## Texto mostrado
Por otra parte, se atribuye a las redes sociales una suerte de comportamiento neutral que sin embargo no es tal. El objeto de negocio en una red social es la monetización de los contenidos y de los datos que se pueden inferir a partir de la información disponible sobre el usuario y su conducta. De ahí que las redes sociales a lo largo del tiempo hayan evolucionado desde procedimientos de edición de la información meramente cronológicos al perfilado más extremo. Esto implica que se nos sirve aquella información que se ajusta a nuestras condiciones específicas con la condición de que a la vez alimente el modelo de negocio de la compañía. Por tanto, cuando un usuario comparte una determinada información el algoritmo cuenta con un análisis previo de sus principales características, de su posicionamiento en el conjunto de la red y de la capilaridad que puedan alcanzar sus mensajes. De otro lado, si quiere ser eficiente el algoritmo utilizará grandes modelos de lenguaje para tratar de atribuir un valor semántico y contextual al contenido. Con toda esta información, la compañía tratará de maximizar el beneficio en términos de viralización. Por tanto, afirmar que el proveedor de la red social actúa como un operador neutral resulta cuando menos naif. En la práctica lo que sucede es que la red social de modo indirecto fija una determinada posición editorial cuando promueve la viralización de una determinada información y genera para muchos usuarios los llamados filtros burbuja. De ahí que sea posible, de acuerdo con la legislación que más adelante examinaremos, imponerles obligaciones y responsabilidades.

## Enunciado
Conteste, según el texto sobre las redes sociales:
(a) ¿Cuál es el objeto de negocio en una red social?
(b) ¿Qué utilizará el algoritmo, si quiere ser eficiente, para atribuir un valor semántico y contextual al contenido?
(c) ¿Qué genera la red social para muchos usuarios cuando promueve la viralización de una determinada información?
El material que viene a continuación no tiene relación con el texto.

## Datos registrados
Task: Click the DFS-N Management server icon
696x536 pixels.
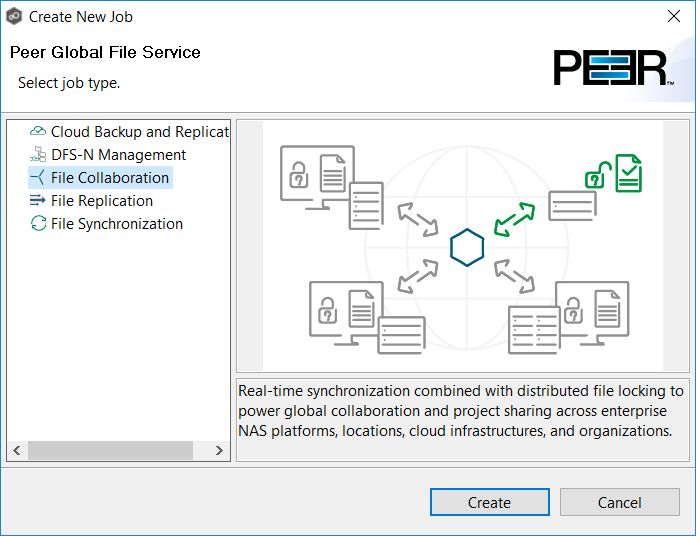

## Respuesta
(a) La monetización de los contenidos y de los datos que se pueden inferir a partir de la información disponible sobre el usuario y su conducta.
(b) Grandes modelos de lenguaje.
(c) Los llamados filtros burbuja.